As a typical engineer I haven’t exercised my linear algebra or calculus since my undergraduate. The book (Data Science from Scratch: First Principles with Python 2nd Edition) that I am reading starts hard and fast in that direction. Luckily I have most of my old school books, so I have been speed reading through them to try to reclaim some level of understanding. So I have been a nerd with my stats, linear algebra and calculus books for the last several weeks. Reading them a decade later gives me a new appreciation for the material.
All of that leads to why I am really interested into learning data science. On a project that I am working on there is an opportunity to utilize some machine learning techniques. More specifically, the project asks a sequence of questions to a user to arrive at a customer satisfaction score.
One of the areas that we may be able to employ such techniques is determining the next question (excluding next questions only). It would seem reasonable to have the ability to craft the sequence of questions (let’s call it a survey) based on the answers to the previous ones. If you have n surveys completed, then you might be able to do some multiple regression analysis. This could tell you what the probability of the next question being answer in a certain way. This would allow you to remove questions that you know have a high likelihood of being unnecessary since they are consistently answered the same.

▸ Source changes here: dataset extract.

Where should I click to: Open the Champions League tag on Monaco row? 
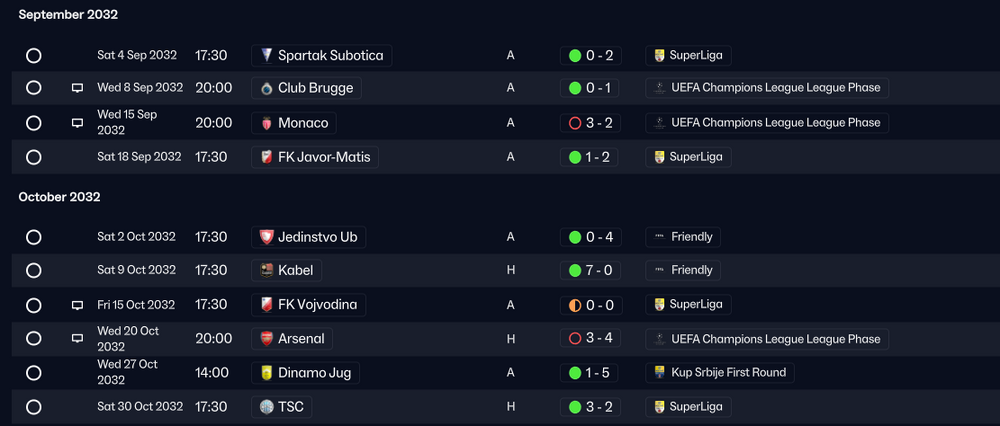click(x=767, y=122)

One of the first thing that comes to mind with that approach is there may be some questions that are more important thereby requiring a user’s answer. In other words, they may have more weight and should be removed from the possible exclusion set. Another top of mind concern is the actual ordering of the questions. If the ordering is random such that the questions are independent, how could you predict what the next question is going should not be or does the machine determine the order itself.

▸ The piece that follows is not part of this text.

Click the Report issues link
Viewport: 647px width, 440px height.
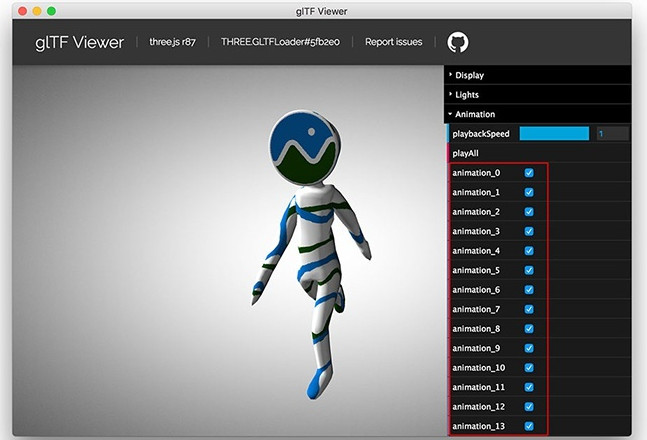coord(393,42)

I think having the machine determine the order of the questions would be pretty awesome. Would that somehow invalidate the comparison between surveys based on some psychological factors that the order would create, I am not sure. Theoretically, if the questions are truly independent, you should be able to present them in any order. I do believe that they could tell a different story even with the same answers if presented in different ways. ¯\_(ツ)_/¯
So at this point, we have multiple regression to determine what the likely next sequence of questions will be answered in a certain way. This would need to be a multi-pass operation, since you should be checking each successive question to determine if it needs to be asked. It is possible that you could reach a point where no further questions are required.

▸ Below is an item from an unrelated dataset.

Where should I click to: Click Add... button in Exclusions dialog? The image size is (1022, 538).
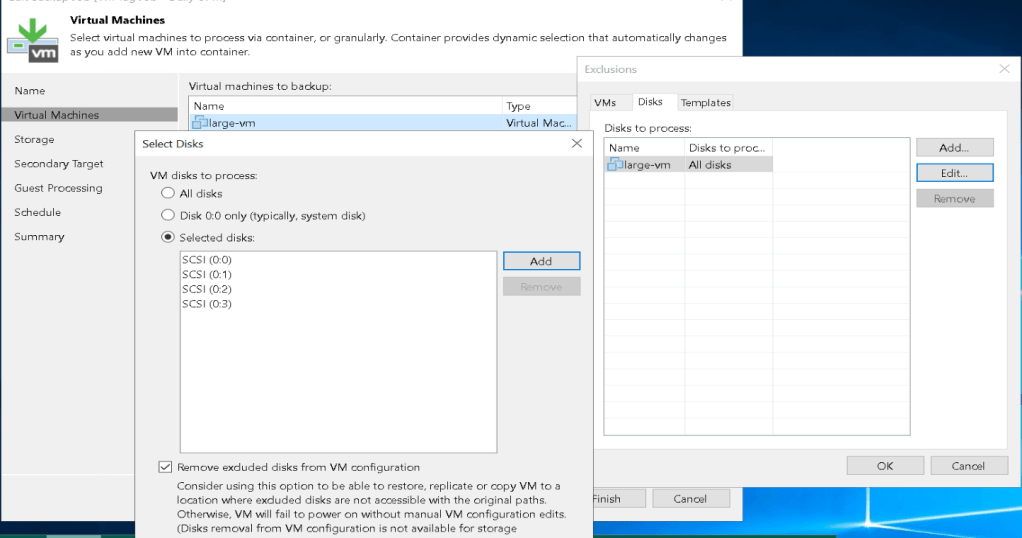[x=954, y=148]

That now covers the exclusion , but what about including new questions dynamically. Would you have a pool of questions that are related to a product or service to be used for possible inclusion? In that scenario would you only include some static questions and allow machine to add questions from a pool based on prior responses? That seems like a simple decision tree, but given that we are already excluding some questions it seems unreasonable to construct that tree. You could always have a parent-child relationship where one answer prompts a series of new questions, but again that would need to be preordained.
It seems that dynamic inclusion is a much more challenging endeavor. I think I will leave it here for now so I can marinate a little more on this topic.